Let $f$ be twice continuously differentiable. If $\int_0^\infty f^2$,$\int_0^\infty f''^2$ converge. Then$\int_0^\infty f'^2 $ converges

Question

Problem: Let $ f: [0,\infty) \to \mathbb{R} $ be twice continuously differentiable and suppose that $ \int_0^\infty f(x)^2 dx $ , $ \int_0^\infty f''(x)^2 dx $ converge. Then $ \int_0^\infty f'(x)^2 dx $ converges

Attempt: $ \int_{0}^{ k} f'(x)^2 dx = \{ u = f' , u = f, v = f' , v' = f'' \} = f'(x) \cdot f''(x) |_0^k - \int_0^k f\cdot f'' $ [ missing more arguments ].

How can I continue from where I've stopped? It seems to me I need to use some kind of an inequality. If it is Cauchy-Schwartz then I haven't learned about Cauchy-Schwartz Inequality yet, so is there another way?

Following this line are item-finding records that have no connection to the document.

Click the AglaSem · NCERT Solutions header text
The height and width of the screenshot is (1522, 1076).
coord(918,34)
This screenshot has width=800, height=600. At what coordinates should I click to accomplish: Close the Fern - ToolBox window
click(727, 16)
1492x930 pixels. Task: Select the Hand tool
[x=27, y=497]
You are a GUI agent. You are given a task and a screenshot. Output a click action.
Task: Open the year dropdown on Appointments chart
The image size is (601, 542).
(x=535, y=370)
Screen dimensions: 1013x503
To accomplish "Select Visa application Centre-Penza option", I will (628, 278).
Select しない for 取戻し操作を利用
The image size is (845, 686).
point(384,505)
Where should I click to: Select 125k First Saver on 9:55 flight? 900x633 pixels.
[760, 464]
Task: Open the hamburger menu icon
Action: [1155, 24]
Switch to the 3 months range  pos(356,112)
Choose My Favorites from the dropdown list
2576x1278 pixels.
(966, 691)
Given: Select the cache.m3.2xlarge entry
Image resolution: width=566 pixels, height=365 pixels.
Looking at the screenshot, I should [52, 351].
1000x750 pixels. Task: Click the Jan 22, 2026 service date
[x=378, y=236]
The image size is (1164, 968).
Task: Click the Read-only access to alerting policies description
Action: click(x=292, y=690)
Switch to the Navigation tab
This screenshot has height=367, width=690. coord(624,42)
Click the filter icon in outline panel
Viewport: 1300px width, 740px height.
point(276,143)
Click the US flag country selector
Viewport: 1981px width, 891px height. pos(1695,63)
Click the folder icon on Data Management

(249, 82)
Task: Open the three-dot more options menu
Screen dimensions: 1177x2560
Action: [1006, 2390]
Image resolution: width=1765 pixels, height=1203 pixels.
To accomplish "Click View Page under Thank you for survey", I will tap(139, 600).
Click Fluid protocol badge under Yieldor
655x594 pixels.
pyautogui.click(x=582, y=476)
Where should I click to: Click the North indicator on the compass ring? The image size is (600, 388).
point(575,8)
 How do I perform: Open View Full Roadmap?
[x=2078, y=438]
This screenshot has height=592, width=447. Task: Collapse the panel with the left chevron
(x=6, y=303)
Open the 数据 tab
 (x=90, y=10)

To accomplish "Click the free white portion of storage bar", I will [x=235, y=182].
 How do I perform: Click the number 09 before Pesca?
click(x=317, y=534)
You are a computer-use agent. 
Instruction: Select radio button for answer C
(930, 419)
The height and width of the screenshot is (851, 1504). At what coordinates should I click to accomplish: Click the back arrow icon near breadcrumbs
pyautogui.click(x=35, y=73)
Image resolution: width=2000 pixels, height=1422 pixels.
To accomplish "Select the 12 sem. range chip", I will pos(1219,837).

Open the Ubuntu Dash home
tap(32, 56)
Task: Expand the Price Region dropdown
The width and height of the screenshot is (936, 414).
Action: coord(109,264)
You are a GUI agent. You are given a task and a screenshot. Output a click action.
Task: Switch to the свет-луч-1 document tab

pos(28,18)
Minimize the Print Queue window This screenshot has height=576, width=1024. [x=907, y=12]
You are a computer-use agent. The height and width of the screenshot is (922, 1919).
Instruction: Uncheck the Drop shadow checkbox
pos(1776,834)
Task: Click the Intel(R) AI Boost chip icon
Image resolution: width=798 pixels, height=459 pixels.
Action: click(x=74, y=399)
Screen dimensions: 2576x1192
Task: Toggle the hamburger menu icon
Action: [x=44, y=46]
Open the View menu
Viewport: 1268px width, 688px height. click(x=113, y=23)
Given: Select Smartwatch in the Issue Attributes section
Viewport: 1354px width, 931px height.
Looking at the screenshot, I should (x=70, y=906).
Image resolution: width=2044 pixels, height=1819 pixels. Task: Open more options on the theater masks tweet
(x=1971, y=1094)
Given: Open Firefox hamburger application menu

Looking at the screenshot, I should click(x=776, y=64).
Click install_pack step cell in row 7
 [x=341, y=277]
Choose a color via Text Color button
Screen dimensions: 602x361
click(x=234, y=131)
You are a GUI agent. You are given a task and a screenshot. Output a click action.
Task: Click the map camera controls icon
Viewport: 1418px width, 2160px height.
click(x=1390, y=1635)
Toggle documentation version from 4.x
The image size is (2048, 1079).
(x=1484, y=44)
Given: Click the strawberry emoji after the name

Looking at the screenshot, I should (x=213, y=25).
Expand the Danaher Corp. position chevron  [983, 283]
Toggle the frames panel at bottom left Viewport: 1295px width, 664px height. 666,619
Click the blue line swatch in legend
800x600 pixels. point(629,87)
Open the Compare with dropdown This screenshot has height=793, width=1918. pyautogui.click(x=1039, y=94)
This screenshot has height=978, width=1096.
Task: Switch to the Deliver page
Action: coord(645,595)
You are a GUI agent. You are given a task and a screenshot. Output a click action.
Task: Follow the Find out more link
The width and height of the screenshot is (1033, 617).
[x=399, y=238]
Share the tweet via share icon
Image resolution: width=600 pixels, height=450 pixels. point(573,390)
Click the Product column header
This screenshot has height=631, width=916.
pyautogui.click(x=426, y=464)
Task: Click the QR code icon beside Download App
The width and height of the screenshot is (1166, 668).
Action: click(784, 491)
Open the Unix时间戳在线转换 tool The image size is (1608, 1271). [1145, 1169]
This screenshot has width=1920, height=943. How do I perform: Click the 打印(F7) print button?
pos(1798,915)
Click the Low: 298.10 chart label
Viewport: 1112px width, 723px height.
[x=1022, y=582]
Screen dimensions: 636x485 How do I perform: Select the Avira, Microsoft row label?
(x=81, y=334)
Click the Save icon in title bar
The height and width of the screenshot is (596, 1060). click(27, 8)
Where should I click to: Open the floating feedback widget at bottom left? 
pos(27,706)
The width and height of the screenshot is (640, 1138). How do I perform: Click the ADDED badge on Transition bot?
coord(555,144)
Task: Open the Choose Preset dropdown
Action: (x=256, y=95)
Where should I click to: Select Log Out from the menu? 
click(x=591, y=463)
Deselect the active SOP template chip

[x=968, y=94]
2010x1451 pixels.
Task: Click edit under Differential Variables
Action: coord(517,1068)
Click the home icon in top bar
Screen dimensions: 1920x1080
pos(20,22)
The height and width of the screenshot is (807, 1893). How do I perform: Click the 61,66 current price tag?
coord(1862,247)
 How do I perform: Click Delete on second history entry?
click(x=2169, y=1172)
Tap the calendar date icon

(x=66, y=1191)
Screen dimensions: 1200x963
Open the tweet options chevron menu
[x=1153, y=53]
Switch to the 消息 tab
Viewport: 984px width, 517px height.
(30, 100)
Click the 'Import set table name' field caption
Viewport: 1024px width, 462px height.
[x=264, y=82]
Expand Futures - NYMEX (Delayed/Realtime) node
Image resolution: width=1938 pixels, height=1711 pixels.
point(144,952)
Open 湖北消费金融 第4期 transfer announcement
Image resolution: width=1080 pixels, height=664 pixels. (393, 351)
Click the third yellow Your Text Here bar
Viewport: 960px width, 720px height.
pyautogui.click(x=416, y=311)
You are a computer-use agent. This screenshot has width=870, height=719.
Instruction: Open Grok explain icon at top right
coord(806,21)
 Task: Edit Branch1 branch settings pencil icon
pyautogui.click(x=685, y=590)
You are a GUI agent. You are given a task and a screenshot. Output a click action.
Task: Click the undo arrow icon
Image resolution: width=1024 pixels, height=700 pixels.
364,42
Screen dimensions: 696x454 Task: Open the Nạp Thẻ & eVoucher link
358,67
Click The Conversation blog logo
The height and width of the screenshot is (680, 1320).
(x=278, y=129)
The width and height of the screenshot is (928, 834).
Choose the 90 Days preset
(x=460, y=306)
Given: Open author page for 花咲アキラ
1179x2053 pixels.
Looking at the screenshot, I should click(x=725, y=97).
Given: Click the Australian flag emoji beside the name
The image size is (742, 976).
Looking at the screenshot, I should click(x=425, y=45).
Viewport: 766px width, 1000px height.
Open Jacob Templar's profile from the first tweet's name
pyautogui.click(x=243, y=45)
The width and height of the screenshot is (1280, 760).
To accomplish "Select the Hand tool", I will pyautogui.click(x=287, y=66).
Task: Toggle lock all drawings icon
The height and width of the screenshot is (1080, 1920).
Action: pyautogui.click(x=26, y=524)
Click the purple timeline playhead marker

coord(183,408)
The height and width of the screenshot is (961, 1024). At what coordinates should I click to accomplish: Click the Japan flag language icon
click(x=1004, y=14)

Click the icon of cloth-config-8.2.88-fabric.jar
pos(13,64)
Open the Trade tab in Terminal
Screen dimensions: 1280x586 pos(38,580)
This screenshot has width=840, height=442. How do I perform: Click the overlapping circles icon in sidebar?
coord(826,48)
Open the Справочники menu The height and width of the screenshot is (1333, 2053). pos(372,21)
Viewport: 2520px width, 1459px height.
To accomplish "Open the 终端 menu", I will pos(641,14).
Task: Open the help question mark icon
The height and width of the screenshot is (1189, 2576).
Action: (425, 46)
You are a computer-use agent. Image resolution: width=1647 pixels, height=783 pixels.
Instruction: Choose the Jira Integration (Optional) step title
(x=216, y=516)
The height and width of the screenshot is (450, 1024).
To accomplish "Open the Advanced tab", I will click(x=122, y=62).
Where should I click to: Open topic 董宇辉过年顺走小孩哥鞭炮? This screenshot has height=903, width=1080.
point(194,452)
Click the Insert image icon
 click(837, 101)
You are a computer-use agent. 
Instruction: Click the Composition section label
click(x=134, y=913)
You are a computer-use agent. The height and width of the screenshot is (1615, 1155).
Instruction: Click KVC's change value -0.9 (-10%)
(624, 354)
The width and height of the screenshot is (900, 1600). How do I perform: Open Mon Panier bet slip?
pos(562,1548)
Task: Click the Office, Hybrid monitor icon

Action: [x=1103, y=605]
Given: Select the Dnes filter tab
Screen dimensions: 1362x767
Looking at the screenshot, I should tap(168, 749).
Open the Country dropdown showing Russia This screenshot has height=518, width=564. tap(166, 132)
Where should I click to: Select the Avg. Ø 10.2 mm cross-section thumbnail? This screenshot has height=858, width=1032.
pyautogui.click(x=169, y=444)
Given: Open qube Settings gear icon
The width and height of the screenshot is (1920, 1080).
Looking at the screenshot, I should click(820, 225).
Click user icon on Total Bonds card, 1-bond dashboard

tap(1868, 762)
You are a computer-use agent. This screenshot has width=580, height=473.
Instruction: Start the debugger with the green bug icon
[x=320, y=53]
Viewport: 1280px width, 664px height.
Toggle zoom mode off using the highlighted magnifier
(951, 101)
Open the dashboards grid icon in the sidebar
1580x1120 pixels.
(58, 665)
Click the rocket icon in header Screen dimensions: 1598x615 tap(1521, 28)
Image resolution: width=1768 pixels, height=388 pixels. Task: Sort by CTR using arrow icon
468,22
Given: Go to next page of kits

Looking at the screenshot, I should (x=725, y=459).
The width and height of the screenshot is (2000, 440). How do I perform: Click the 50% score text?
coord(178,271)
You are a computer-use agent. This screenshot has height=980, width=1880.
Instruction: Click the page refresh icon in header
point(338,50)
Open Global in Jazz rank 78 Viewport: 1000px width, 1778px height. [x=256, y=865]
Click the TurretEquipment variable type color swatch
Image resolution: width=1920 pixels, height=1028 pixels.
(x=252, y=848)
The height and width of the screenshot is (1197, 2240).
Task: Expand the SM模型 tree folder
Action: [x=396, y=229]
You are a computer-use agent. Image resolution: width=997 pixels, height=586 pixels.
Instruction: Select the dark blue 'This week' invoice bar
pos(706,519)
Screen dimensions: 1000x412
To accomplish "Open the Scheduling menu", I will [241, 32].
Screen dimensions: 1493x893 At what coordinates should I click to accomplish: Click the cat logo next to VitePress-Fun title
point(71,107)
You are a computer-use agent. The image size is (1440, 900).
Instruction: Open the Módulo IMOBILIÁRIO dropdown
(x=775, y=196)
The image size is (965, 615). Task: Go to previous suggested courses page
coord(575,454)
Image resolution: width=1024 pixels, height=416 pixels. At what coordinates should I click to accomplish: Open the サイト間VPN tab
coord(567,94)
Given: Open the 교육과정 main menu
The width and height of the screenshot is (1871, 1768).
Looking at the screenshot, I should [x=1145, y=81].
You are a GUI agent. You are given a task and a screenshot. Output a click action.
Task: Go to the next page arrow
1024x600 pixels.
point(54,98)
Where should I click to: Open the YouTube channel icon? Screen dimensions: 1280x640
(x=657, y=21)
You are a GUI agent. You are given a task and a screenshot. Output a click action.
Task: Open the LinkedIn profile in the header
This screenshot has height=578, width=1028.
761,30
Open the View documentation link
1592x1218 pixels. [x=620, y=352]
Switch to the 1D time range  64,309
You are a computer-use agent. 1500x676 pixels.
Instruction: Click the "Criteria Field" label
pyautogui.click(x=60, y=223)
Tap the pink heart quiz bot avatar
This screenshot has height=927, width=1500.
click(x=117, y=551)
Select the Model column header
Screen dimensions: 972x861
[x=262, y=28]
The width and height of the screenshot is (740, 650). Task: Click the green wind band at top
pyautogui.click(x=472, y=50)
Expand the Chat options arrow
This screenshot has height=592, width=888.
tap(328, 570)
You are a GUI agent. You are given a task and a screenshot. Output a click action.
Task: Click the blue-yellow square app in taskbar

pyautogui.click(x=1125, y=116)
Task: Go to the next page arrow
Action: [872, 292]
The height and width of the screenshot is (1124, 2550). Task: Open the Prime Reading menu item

Edit: Apparently there's the same question here with answers which use Cauchy-Schwartz Inequality: If $f$ and $f''$ are square integrable is $f'$? But my question is whether it is possible to prove the same theorem without using that inequality? as I haven't learned about it yet in relation to integrals.